La prioridad en la UNAM es la estabilidad, no la calidad académica. En 1968 el rector Javier Barros Sierra se convirtió en el pivote del conflicto y no en el espacio de estabilización. Los conflictos surgieron el 22 de julio de 1968 y el problema se potenció el 30 de julio cuando el rector Barros Sierra izó la bandera a media asta en la Ciudad Universitaria: la dinámica Estado-estudiantes se quedó sin factores de negociación.
El enfoque poco analizado del movimiento estudiantil mexicano del 68 radica en el hecho de que se trató de un problema político del sistema priísta por razones de dos sucesiones presidenciales: la de 1964 y la de 1970; en 1964 Barros Sierra como secretario de Obras Públicas del gobierno de López Mateos se colocó en la lista de aspirantes a la presidencia, pero fue derrotado por Díaz Ordaz. Pero éste, ya como presidente, colocó a Barros Sierra como director del Instituto Mexicano del Petróleo, de donde salió, con el aval presidencial, a la rectoría de la UNAM.
Después de la caída del rector Ignacio Chávez en 1966 por presiones de un grupo priísta, la inestabilidad en la UNAM requería de un estabilizador.
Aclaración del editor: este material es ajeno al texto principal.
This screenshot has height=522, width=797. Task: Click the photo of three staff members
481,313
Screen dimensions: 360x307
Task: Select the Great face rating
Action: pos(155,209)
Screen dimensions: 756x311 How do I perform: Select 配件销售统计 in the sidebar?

A esa tarea fue enviado Barros Sierra, en el entendido de que conocía a Díaz Ordaz desde el gabinete de López Mateos. Pero a la hora de la ruptura del 68, Barros Sierra prefirió liderar a los estudiantes en lugar de buscar caminos de despresurización política. En los hechos, Barros Sierra cayó en el juego sucesorio de Luis Echeverría Alvarez. Y la UNAM perdió.
Desde 1973, luego de la caída del rector Pablo González Casanova por presiones de grupos priístas, la UNAM optó por rectores priístas que se dedicaron a administrar la estabilidad. Guillermo Soberón, Octavio Rivero y Jorge Carpizo usaron la rectoría como trampolín al gabinete presidencial; y Juan Ramón de la Fuente y José Narro Robles salieron del gabinete presidencial a dirigir la UNAM.
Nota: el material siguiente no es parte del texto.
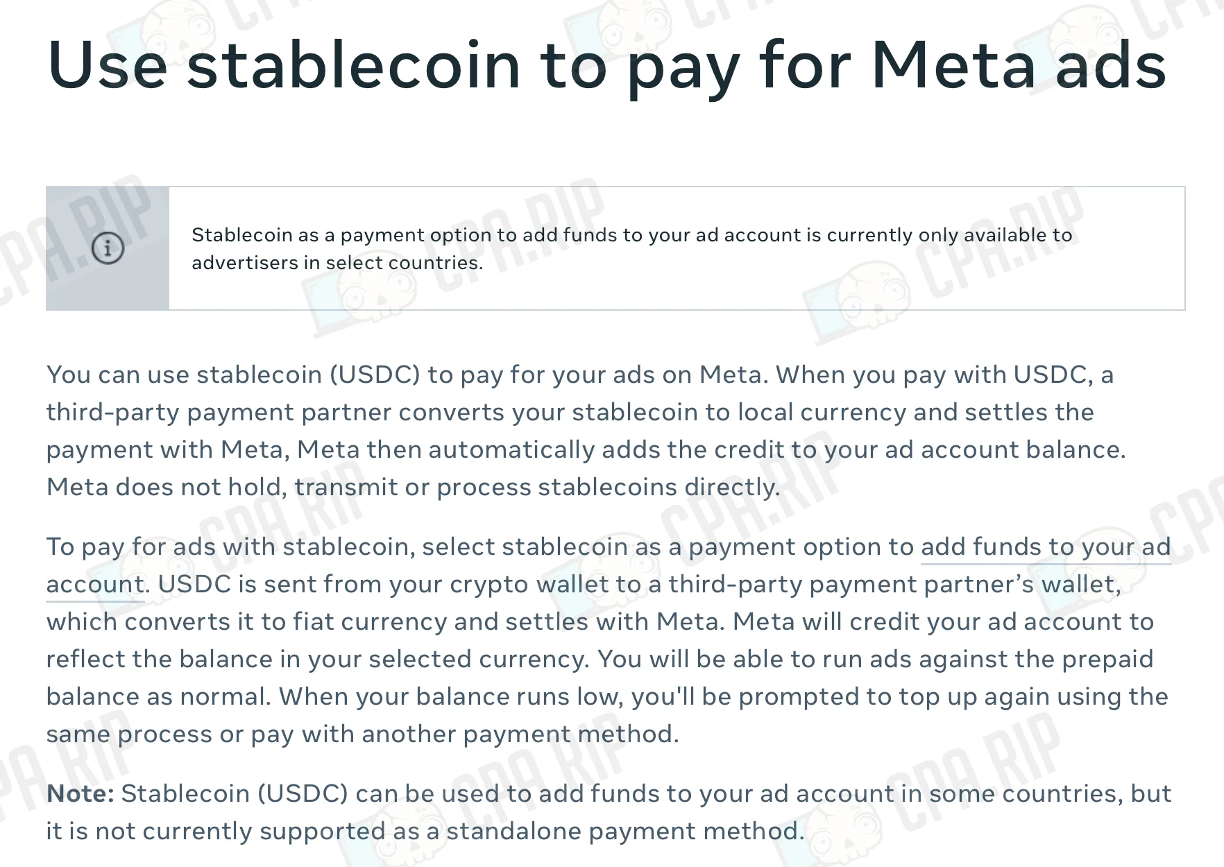Screen dimensions: 1224x867
Task: Click the info icon in the notice box
Action: pyautogui.click(x=108, y=248)
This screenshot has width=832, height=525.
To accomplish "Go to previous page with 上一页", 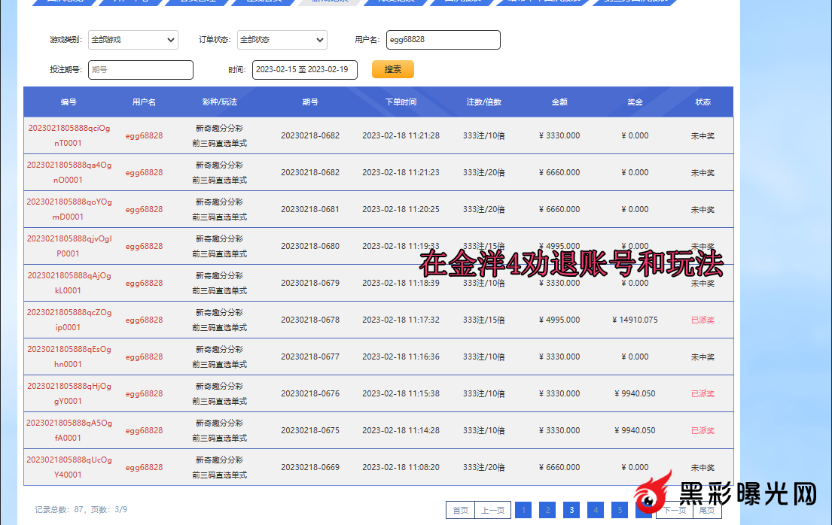I will (x=492, y=511).
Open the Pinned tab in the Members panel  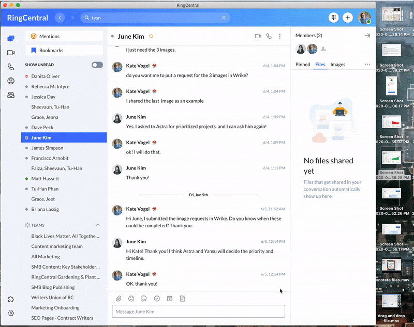[x=303, y=65]
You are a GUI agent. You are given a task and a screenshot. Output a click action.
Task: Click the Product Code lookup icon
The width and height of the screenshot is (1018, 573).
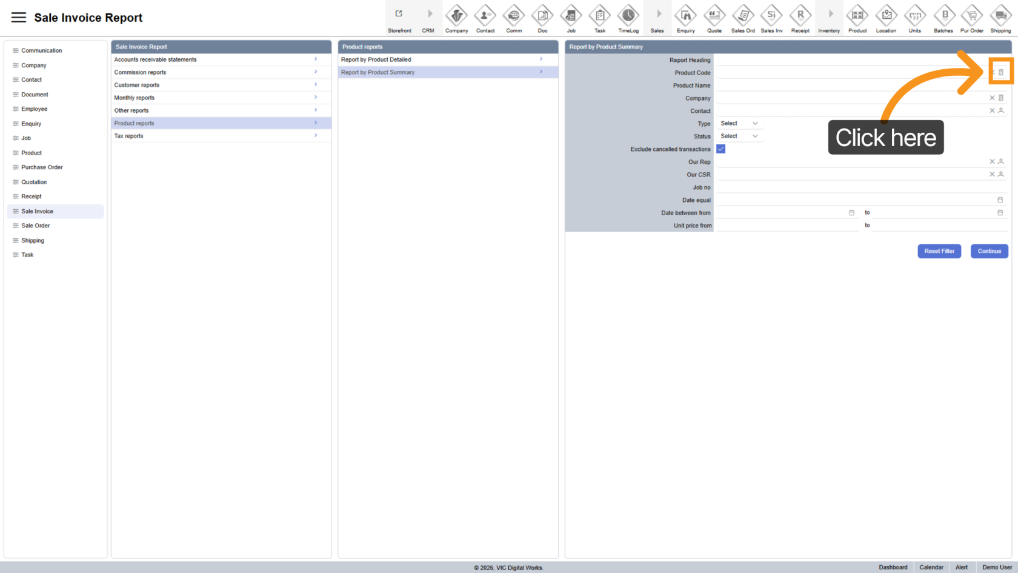coord(1001,73)
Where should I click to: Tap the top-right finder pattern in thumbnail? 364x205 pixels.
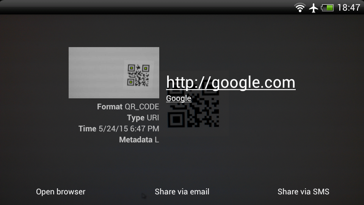point(146,68)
La nominación de Graue Wiechers como rector fue una decisión al estilo priísta: de continuidad de un grupo de interés que domina la Universidad. Pero la sociedad mexicana necesita de una reorganización de la UNAM para hacerla funcional a los intereses del desarrollo y que deje de funcionar como centro guardián del sistema priísta pero con espacios de disidencia sistémica. Mientras la UNAM ha perdido la brújula académica, los funcionarios desde 1982 han salido de universidades privadas.
A ello se debe agregar uno de los pasivos más importantes de la política educativa: la decisión de no crear más universidades públicas, a pesar del crecimiento de la demanda universitaria. La reforma educativa que falta debe meterle mano a la UNAM y multiplicar universidades públicas porque la UNAM ha dejado de ser funcional a la república.